景勝と三成が連携しているという噂もありましたが、本当かどうか、確証はありません。フィクションではその方が面白いから、よく採用される説ではあります。
奉行たちは、家康の意見に唯々諾々と従うほかありません。
彼らも賛同して上杉討伐が決まりました。
この派兵はただの上杉倒しではありません。今や家康こそが天下に最も近く、彼に逆らえばどうなるか示す軍事行動でもあったのです。
かくして会津へと向かう家康。徳川の中枢が留守となった上方では、長束正家・増田長盛・前田玄以ら三奉行が動き始めました。彼らは……。
彼らは秀吉の遺言をないがしろにする家康を「内府ちがひの条々」にまとめて糾弾したのです。
さらに大老の一人・毛利輝元を大坂に呼び出します。
家康に対するクーデターとも言える行為でした。大老の一人・宇喜多秀家もこの動きに同調します。
三成はこうした徳川包囲網が整う中、ひっそりと活動を開始します。
公職から退いていた彼は、懇意の大名に私信を送り始めるのです。
三成の再起と誤算 「関ヶ原」への道
佐和山で隠居の身だった三成は、この機に乗じて奉行職に復帰。
8月には伏見城を落とし、大坂城へ。さらに佐和山に戻ると、出陣の準備を整えます。
三成は尾張から三河あたりで家康を倒すことを念頭に、戦略を練りました。
一方、徳川家康は上方の動向を知るとサッと軍を引き返し、軍勢を整えます。
上方の西軍が、政権のシンボル・豊臣秀頼を手にした以上、豊臣恩顧の将がこのまま従うのか、家康としては気になるところです。
フィクションですと「待ってました!」とばかりに軍を動かす家康像で描かれますが、実際は、味方のコントロールも十分でなかったフシが見て取れます。
要は、家康も内心では心臓バクバクだったでしょう。
「今後も徳川に味方するのか?」
「なれば行動で示すべし!」
かくして家康は、諸将に対して西へ向かうよう命じます。
言葉ではなく行動を求められた福島正則・池田輝政・細川忠興らは、電光石火の軍事行動で織田秀信(三法師)のいる岐阜城を陥落させました(岐阜城の戦い)。
さらに彼らは三成の大垣城まで攻めようとして、家康に止められます。
家康やその嫡男・秀忠の隊は出発が遅れています。
彼らが到着する前に豊臣恩顧の将に必要以上に活躍されても困るわけです。
江戸で様子を見ていた家康は、9月1日に出立するのでした。
小早川秀秋らの動向は早くから
三成の戦略としては、家康不在の間に畿内周辺を制圧するはずでした。
しかし上杉勢が背後から家康を衝く「挟撃案」は、そもそも上杉の背後に伊達政宗や最上義光がいたことを考えるとあまり現実的とは思えません。

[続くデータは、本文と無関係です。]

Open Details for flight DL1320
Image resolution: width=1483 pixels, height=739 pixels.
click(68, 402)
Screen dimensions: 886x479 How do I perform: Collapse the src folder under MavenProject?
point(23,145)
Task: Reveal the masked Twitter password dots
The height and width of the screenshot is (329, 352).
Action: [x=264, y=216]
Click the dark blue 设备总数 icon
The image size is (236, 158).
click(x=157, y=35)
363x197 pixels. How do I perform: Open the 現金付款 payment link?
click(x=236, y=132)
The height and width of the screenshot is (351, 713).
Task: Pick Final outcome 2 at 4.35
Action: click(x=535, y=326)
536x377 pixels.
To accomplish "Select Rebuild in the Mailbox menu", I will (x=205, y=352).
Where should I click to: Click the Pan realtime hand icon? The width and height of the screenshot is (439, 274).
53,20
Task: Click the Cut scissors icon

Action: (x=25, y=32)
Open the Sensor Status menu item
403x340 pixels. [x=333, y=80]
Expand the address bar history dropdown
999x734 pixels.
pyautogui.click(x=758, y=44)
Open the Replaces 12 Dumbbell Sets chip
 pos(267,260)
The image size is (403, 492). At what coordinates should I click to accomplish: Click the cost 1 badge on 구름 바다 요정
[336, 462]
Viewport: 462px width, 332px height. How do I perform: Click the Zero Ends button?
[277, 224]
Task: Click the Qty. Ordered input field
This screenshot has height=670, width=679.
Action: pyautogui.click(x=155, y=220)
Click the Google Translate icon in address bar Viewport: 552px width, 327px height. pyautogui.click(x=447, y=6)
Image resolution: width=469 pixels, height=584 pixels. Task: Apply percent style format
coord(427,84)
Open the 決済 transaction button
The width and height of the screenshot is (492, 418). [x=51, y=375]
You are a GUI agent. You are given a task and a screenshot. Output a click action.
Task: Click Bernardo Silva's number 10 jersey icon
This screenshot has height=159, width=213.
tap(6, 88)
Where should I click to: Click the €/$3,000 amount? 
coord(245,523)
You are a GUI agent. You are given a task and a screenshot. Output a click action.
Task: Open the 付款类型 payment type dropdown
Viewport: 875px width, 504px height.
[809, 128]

もっとも三成は、伊達と最上の人質を確保している以上、自分たちに味方するハズだと真田昌幸宛の書状に書き記しています。
しかしその計算は狂い、もはや西美濃で両軍が激突することは不可避でした。
秀吉恩顧の将たちですら言い訳をしつつ家康に味方し、想定以上に苦しい戦況に持ち込まれた三成。
彼にとって最大の敵は、家康よりもいつ裏切るともわからない味方かもしれません。
増田長盛、小早川秀秋らの動向があやしいということは事前に把握していました。
秀秋は陣地でも最も重要な松尾山に無断で着陣。
優柔不断な秀秋が家康に射撃されたことで翻意したというよりも、むしろ裏切りを前提として最善の行動を取っていたのでしょう。
大老の一人として総大将を務める毛利輝元に至っては、大坂城から出ようとはしません。
両軍は関ヶ原に陣取りました。
長い乱世において最大規模の軍勢を指揮しているにも関わらず、三成が信じられる者はごく一部。
嶋左近清興
大谷吉継
宇喜多秀家
小西行長
島津義弘(ただし微妙な立場)
彼らは勇敢で誠実でした。
しかし、余りに少なかったのです。
決戦! 関ヶ原
決戦の日は、9月15日。午前10時頃、東軍の井伊直政が銃撃を加え、激戦が始まりました。
三成の本陣は、敵の激しい攻撃にさらされながらも、必死で防戦します。
彼らの奮戦ぶりは味方を勇気づけたことでしょう。
しかし、小早川秀秋だけでなく脇坂安治や小川佑忠らも裏切って戦況は一転。西軍は大きく崩れ、大谷吉継らが討ち取られていきます。
三成の本陣も崩壊。三成は再起を誓い、伊吹山山中へと落ち延びてゆくのでした。
居城の佐和山城は父・正継と兄・正澄が守っていました。
これも東軍に攻められて落城。
攻め込んだのが小早川秀秋を中心とする関ヶ原での裏切り者たち(朽木元綱・赤座直保・小川祐忠・脇坂安治)というのは、なんとも酷だなぁと胸が痛くなりますね。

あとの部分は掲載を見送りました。